▶ Problem: Copy all records verbatim.

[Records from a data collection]
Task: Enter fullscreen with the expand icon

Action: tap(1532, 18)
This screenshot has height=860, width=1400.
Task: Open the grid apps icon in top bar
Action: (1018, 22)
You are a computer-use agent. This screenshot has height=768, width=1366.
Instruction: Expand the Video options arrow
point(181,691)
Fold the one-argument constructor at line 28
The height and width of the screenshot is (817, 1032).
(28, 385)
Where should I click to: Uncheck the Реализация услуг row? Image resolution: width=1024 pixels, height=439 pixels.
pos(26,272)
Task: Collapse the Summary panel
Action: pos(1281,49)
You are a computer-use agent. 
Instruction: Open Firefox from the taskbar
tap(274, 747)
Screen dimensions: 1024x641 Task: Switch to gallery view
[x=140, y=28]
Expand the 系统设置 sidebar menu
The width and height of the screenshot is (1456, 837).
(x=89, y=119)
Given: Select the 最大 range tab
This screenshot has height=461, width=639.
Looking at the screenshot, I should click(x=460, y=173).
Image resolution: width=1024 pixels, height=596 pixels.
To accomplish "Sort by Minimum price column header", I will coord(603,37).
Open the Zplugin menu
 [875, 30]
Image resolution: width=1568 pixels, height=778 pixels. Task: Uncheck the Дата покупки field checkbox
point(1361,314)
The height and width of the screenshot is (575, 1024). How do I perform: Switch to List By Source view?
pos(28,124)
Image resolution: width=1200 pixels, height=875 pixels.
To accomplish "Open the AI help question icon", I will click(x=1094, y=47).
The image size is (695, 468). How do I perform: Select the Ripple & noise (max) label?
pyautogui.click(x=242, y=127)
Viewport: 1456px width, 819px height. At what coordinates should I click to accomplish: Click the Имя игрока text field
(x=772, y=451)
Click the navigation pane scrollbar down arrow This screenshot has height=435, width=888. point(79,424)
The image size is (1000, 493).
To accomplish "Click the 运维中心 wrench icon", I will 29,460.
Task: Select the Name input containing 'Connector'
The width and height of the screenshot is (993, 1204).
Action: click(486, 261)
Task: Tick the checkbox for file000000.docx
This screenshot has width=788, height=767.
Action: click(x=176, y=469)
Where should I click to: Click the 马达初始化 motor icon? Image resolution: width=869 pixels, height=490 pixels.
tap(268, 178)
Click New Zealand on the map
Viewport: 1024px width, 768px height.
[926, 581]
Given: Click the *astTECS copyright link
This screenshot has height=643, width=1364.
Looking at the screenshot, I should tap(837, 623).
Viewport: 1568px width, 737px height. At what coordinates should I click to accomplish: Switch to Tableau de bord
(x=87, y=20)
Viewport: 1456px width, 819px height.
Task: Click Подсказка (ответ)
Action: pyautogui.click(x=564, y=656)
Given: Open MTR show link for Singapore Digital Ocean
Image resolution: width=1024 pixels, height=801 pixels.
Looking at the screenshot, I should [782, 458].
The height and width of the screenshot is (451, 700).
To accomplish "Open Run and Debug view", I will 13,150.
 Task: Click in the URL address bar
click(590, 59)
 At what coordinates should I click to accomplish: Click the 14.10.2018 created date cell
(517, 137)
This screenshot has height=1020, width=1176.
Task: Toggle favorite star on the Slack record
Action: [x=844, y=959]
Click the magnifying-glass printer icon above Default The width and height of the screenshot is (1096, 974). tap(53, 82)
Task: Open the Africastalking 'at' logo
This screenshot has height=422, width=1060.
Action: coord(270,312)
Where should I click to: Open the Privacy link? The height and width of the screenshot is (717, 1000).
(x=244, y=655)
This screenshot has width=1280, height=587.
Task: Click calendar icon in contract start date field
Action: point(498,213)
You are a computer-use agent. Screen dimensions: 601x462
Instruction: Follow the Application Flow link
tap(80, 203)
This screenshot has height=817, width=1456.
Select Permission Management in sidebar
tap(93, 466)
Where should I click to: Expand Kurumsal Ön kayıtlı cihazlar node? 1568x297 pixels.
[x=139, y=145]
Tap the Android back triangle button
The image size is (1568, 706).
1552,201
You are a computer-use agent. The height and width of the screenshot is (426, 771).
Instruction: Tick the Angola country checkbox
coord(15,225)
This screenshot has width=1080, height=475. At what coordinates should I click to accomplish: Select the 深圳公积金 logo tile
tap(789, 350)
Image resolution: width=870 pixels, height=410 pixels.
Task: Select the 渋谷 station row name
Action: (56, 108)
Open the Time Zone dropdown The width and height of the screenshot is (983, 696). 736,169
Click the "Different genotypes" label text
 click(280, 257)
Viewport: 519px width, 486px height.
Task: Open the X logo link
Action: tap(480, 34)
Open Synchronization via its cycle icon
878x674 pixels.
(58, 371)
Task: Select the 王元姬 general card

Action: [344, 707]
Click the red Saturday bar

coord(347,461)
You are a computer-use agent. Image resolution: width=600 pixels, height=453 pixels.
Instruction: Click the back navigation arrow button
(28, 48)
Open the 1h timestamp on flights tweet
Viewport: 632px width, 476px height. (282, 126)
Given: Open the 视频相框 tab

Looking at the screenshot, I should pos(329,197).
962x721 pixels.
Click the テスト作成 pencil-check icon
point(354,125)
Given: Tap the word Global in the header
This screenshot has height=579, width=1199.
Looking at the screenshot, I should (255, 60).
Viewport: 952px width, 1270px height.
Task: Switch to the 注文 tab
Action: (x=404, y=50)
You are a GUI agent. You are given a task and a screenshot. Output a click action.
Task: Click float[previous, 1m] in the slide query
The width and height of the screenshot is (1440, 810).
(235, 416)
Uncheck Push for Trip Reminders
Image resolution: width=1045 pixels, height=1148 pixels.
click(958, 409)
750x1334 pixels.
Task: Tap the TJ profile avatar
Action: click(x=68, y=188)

▶ Solution for this task:
Task: Enter fullscreen with the expand icon

Action: tap(1532, 18)
This screenshot has height=860, width=1400.
Task: Open the grid apps icon in top bar
Action: (1018, 22)
You are a computer-use agent. This screenshot has height=768, width=1366.
Instruction: Expand the Video options arrow
point(181,691)
Fold the one-argument constructor at line 28
The height and width of the screenshot is (817, 1032).
(28, 385)
Where should I click to: Uncheck the Реализация услуг row? Image resolution: width=1024 pixels, height=439 pixels.
pos(26,272)
Task: Collapse the Summary panel
Action: pos(1281,49)
You are a computer-use agent. 
Instruction: Open Firefox from the taskbar
tap(274, 747)
Screen dimensions: 1024x641 Task: Switch to gallery view
[x=140, y=28]
Expand the 系统设置 sidebar menu
The width and height of the screenshot is (1456, 837).
(x=89, y=119)
Given: Select the 最大 range tab
This screenshot has height=461, width=639.
Looking at the screenshot, I should click(x=460, y=173).
Image resolution: width=1024 pixels, height=596 pixels.
To accomplish "Sort by Minimum price column header", I will coord(603,37).
Open the Zplugin menu
 [875, 30]
Image resolution: width=1568 pixels, height=778 pixels. Task: Uncheck the Дата покупки field checkbox
point(1361,314)
The height and width of the screenshot is (575, 1024). How do I perform: Switch to List By Source view?
pos(28,124)
Image resolution: width=1200 pixels, height=875 pixels.
To accomplish "Open the AI help question icon", I will click(x=1094, y=47).
The image size is (695, 468). How do I perform: Select the Ripple & noise (max) label?
pyautogui.click(x=242, y=127)
Viewport: 1456px width, 819px height. At what coordinates should I click to accomplish: Click the Имя игрока text field
(x=772, y=451)
Click the navigation pane scrollbar down arrow This screenshot has height=435, width=888. point(79,424)
The image size is (1000, 493).
To accomplish "Click the 运维中心 wrench icon", I will 29,460.
Task: Select the Name input containing 'Connector'
The width and height of the screenshot is (993, 1204).
Action: click(486, 261)
Task: Tick the checkbox for file000000.docx
This screenshot has width=788, height=767.
Action: click(x=176, y=469)
Where should I click to: Click the 马达初始化 motor icon? Image resolution: width=869 pixels, height=490 pixels.
tap(268, 178)
Click New Zealand on the map
Viewport: 1024px width, 768px height.
[926, 581]
Given: Click the *astTECS copyright link
This screenshot has height=643, width=1364.
Looking at the screenshot, I should tap(837, 623).
Viewport: 1568px width, 737px height. At what coordinates should I click to accomplish: Switch to Tableau de bord
(x=87, y=20)
Viewport: 1456px width, 819px height.
Task: Click Подсказка (ответ)
Action: pyautogui.click(x=564, y=656)
Given: Open MTR show link for Singapore Digital Ocean
Image resolution: width=1024 pixels, height=801 pixels.
Looking at the screenshot, I should [782, 458].
The height and width of the screenshot is (451, 700).
To accomplish "Open Run and Debug view", I will 13,150.
 Task: Click in the URL address bar
click(590, 59)
 At what coordinates should I click to accomplish: Click the 14.10.2018 created date cell
(517, 137)
This screenshot has height=1020, width=1176.
Task: Toggle favorite star on the Slack record
Action: [x=844, y=959]
Click the magnifying-glass printer icon above Default The width and height of the screenshot is (1096, 974). tap(53, 82)
Task: Open the Africastalking 'at' logo
This screenshot has height=422, width=1060.
Action: coord(270,312)
Where should I click to: Open the Privacy link? The height and width of the screenshot is (717, 1000).
(x=244, y=655)
This screenshot has width=1280, height=587.
Task: Click calendar icon in contract start date field
Action: point(498,213)
You are a computer-use agent. Screen dimensions: 601x462
Instruction: Follow the Application Flow link
tap(80, 203)
This screenshot has height=817, width=1456.
Select Permission Management in sidebar
tap(93, 466)
Where should I click to: Expand Kurumsal Ön kayıtlı cihazlar node? 1568x297 pixels.
[x=139, y=145]
Tap the Android back triangle button
The image size is (1568, 706).
1552,201
You are a computer-use agent. The height and width of the screenshot is (426, 771).
Instruction: Tick the Angola country checkbox
coord(15,225)
This screenshot has width=1080, height=475. At what coordinates should I click to accomplish: Select the 深圳公积金 logo tile
tap(789, 350)
Image resolution: width=870 pixels, height=410 pixels.
Task: Select the 渋谷 station row name
Action: (56, 108)
Open the Time Zone dropdown The width and height of the screenshot is (983, 696). 736,169
Click the "Different genotypes" label text
 click(280, 257)
Viewport: 519px width, 486px height.
Task: Open the X logo link
Action: tap(480, 34)
Open Synchronization via its cycle icon
878x674 pixels.
(58, 371)
Task: Select the 王元姬 general card

Action: [344, 707]
Click the red Saturday bar

coord(347,461)
You are a computer-use agent. Image resolution: width=600 pixels, height=453 pixels.
Instruction: Click the back navigation arrow button
(28, 48)
Open the 1h timestamp on flights tweet
Viewport: 632px width, 476px height. (282, 126)
Given: Open the 视频相框 tab

Looking at the screenshot, I should pos(329,197).
962x721 pixels.
Click the テスト作成 pencil-check icon
point(354,125)
Given: Tap the word Global in the header
This screenshot has height=579, width=1199.
Looking at the screenshot, I should (255, 60).
Viewport: 952px width, 1270px height.
Task: Switch to the 注文 tab
Action: (x=404, y=50)
You are a GUI agent. You are given a task and a screenshot. Output a click action.
Task: Click float[previous, 1m] in the slide query
The width and height of the screenshot is (1440, 810).
(235, 416)
Uncheck Push for Trip Reminders
Image resolution: width=1045 pixels, height=1148 pixels.
click(958, 409)
750x1334 pixels.
Task: Tap the TJ profile avatar
Action: click(x=68, y=188)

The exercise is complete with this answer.